### SET PROBLEM
Copy all of the lines below word for word, and leave the pictures out.

[Location data for words and elements]
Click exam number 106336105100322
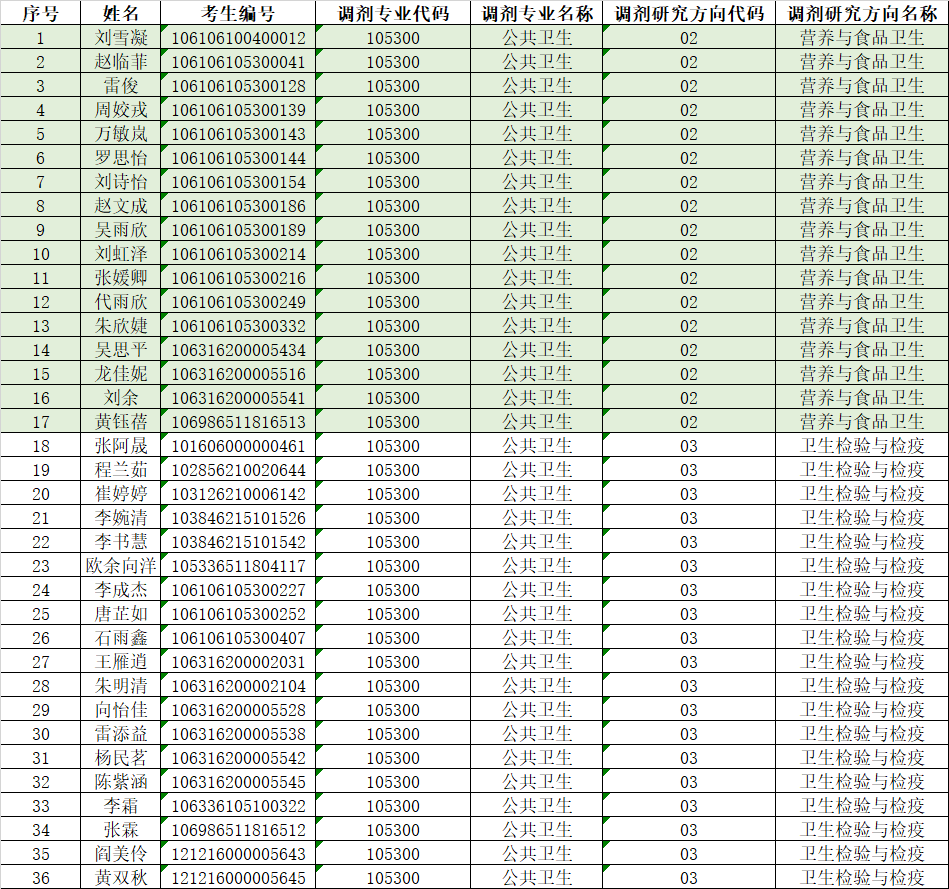The width and height of the screenshot is (949, 889). pos(238,806)
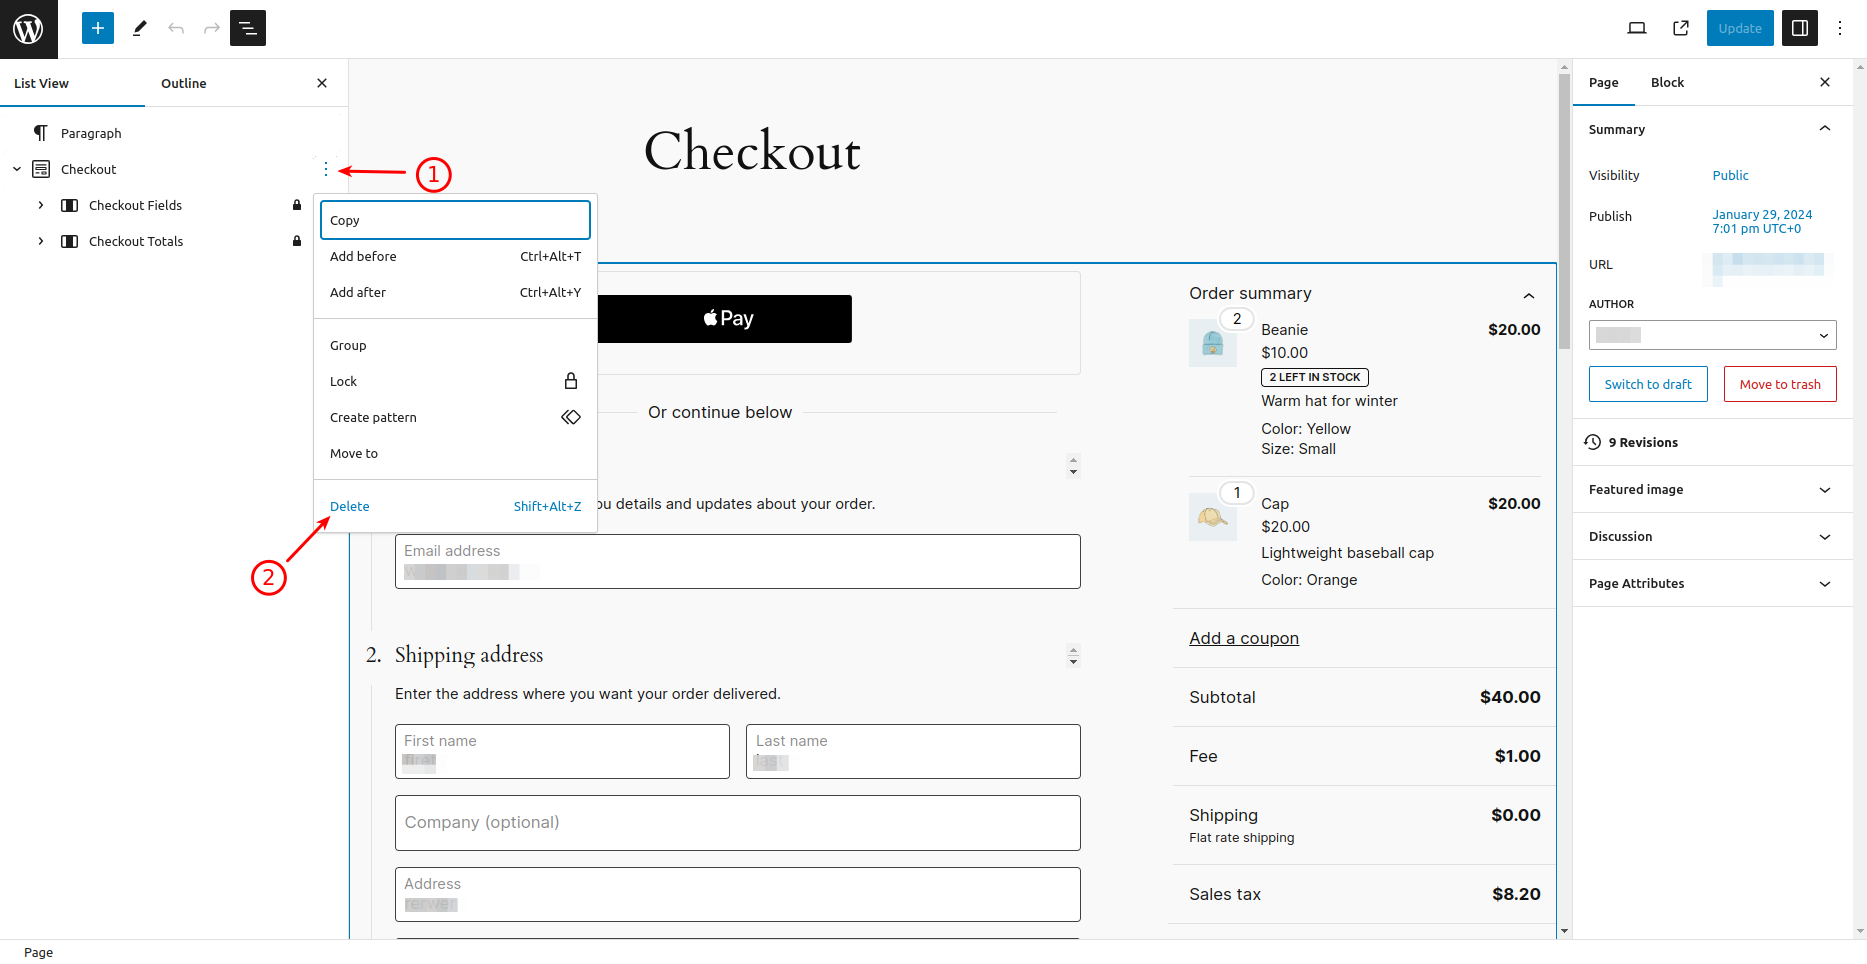The width and height of the screenshot is (1867, 964).
Task: Expand the Featured image section
Action: pos(1711,489)
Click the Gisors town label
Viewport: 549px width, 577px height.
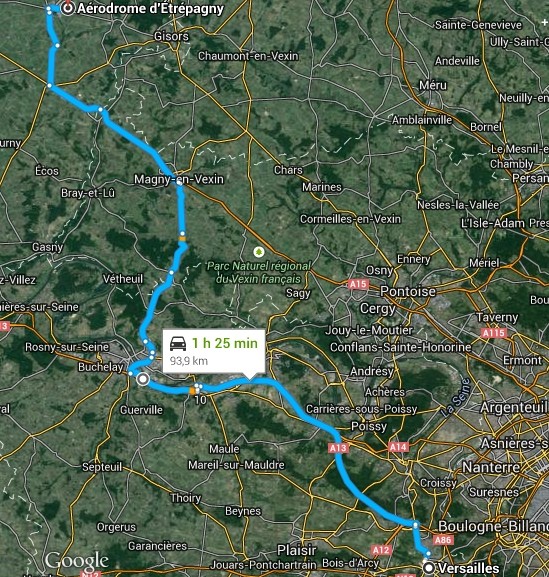[x=171, y=36]
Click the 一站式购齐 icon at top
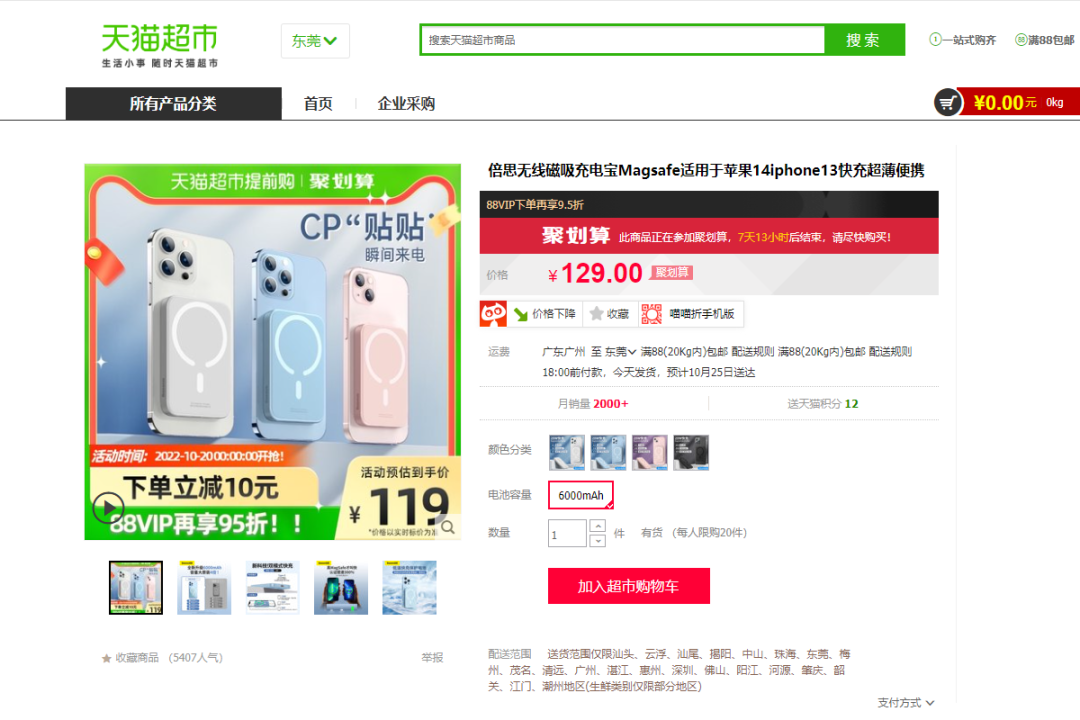This screenshot has width=1080, height=720. tap(935, 40)
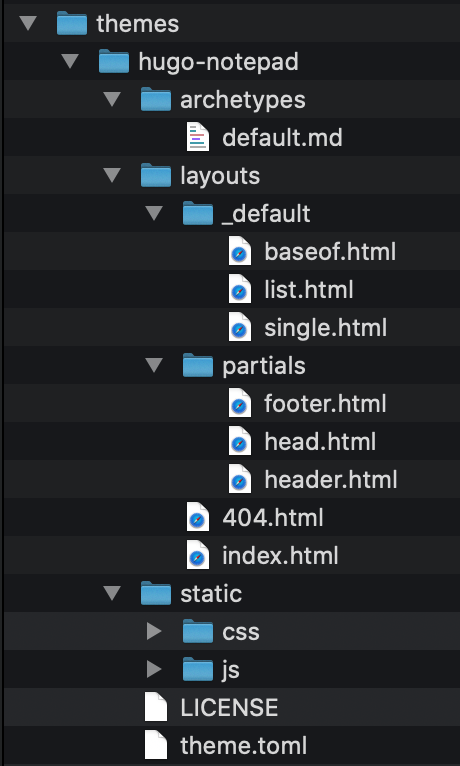
Task: Click the baseof.html Safari file icon
Action: [x=240, y=252]
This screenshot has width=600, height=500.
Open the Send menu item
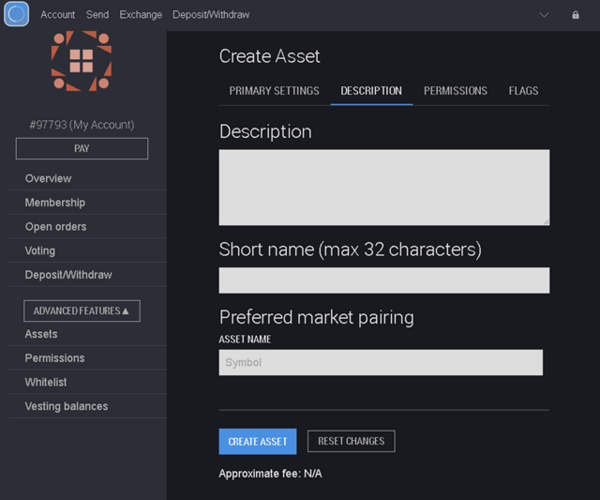pyautogui.click(x=97, y=15)
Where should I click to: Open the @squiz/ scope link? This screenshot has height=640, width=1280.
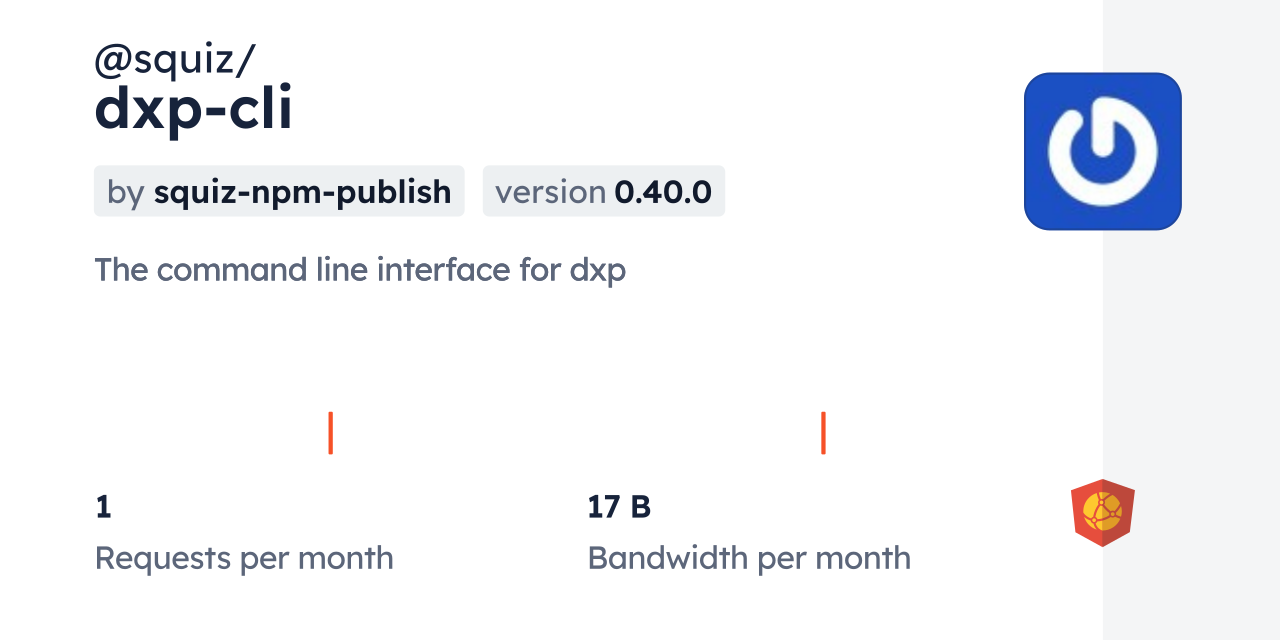click(x=174, y=62)
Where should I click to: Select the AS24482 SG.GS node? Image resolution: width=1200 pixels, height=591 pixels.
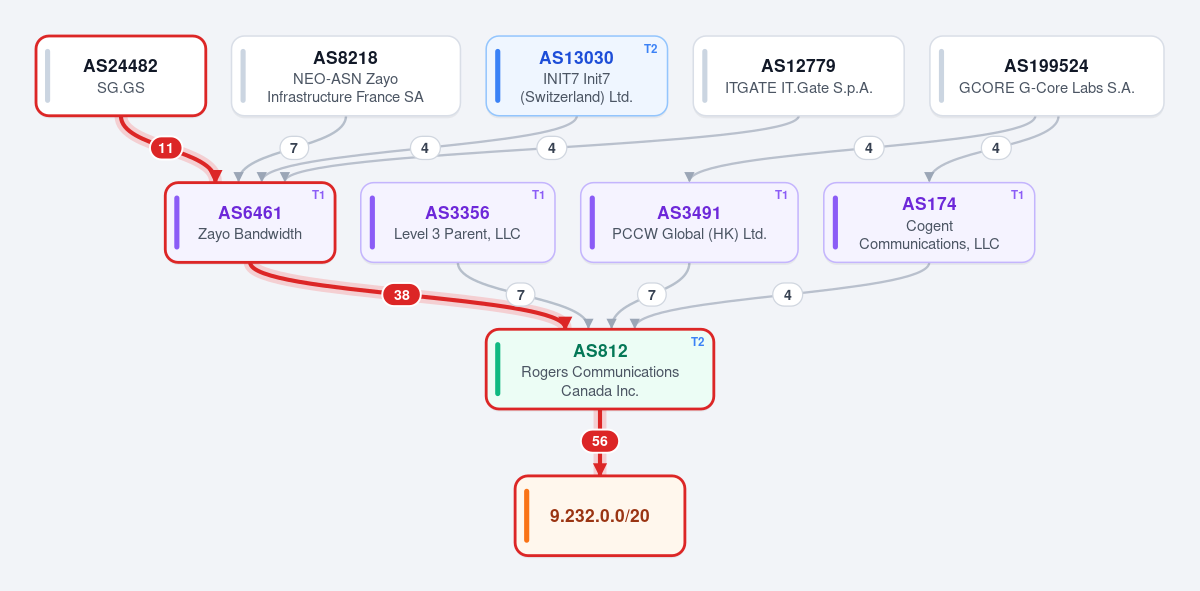[x=121, y=76]
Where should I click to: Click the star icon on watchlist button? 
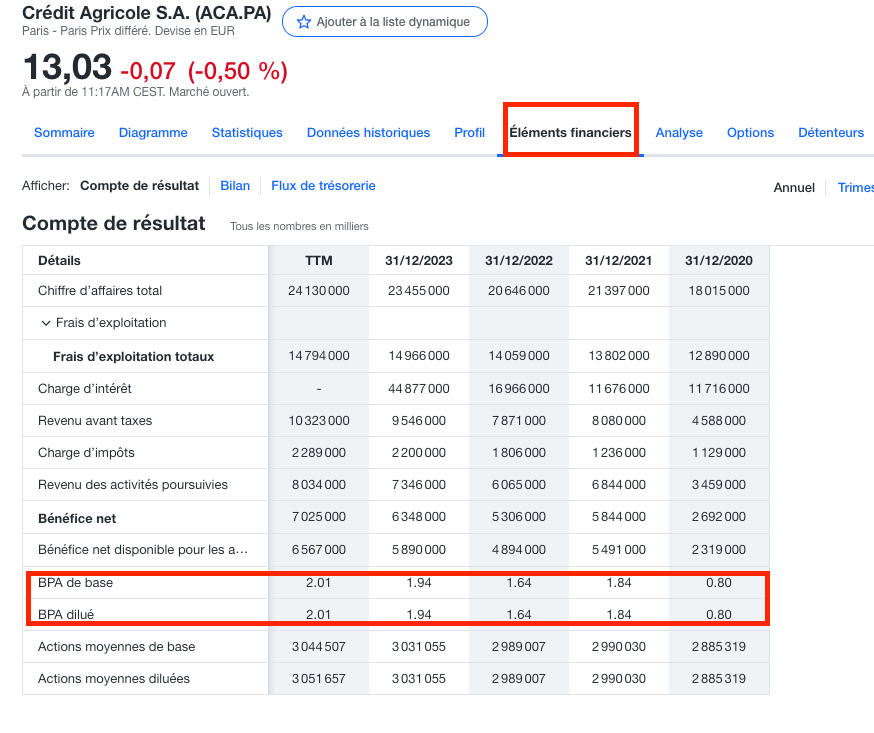[303, 22]
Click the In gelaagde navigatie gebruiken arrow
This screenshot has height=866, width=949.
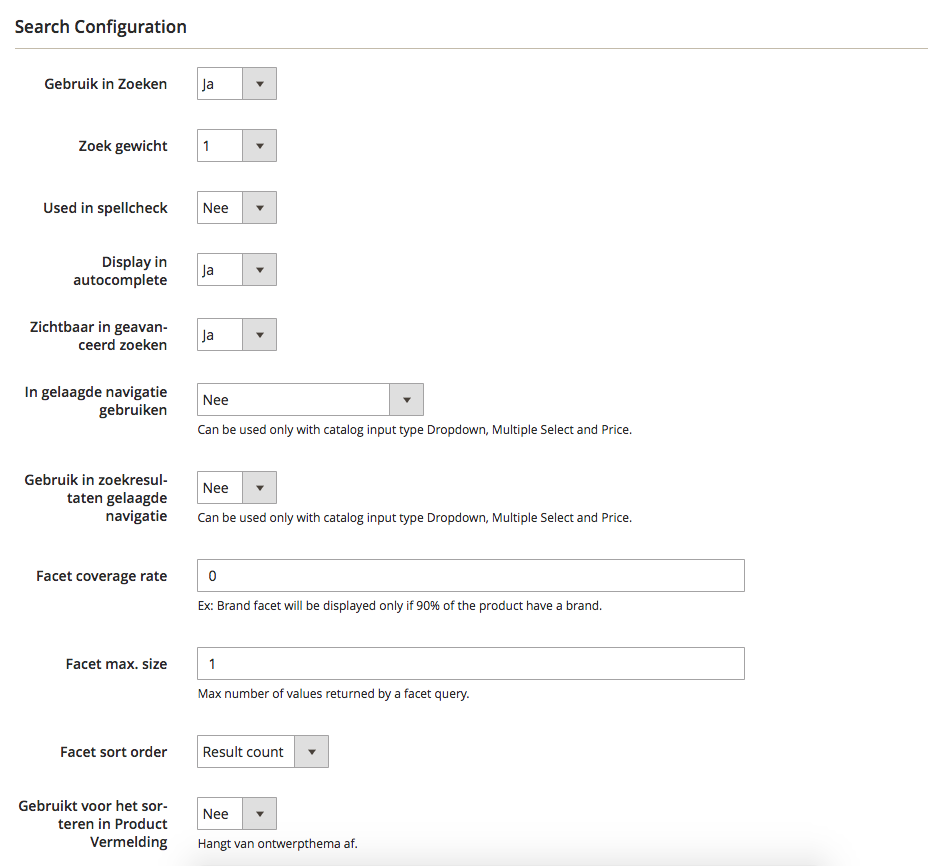[407, 399]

### THE ANSWER
Click exam number 106336105100322
The width and height of the screenshot is (949, 889). pos(238,806)
The width and height of the screenshot is (1867, 964).
Task: Expand the Featured image section
Action: pos(1711,489)
Click the Gisors town label
Viewport: 549px width, 577px height.
[x=171, y=36]
Click the 一站式购齐 icon at top
This screenshot has width=1080, height=720. tap(935, 40)
Task: Click the baseof.html Safari file icon
Action: [x=240, y=252]
This screenshot has width=600, height=500.
Open the Send menu item
pyautogui.click(x=97, y=15)
Where should I click to: Open the @squiz/ scope link? This screenshot has height=640, width=1280.
click(x=174, y=62)
Where should I click to: Select the AS24482 SG.GS node? Image resolution: width=1200 pixels, height=591 pixels.
[x=121, y=76]
Where should I click to: Click the star icon on watchlist button? 
[303, 22]
Click the In gelaagde navigatie gebruiken arrow
This screenshot has height=866, width=949.
[407, 399]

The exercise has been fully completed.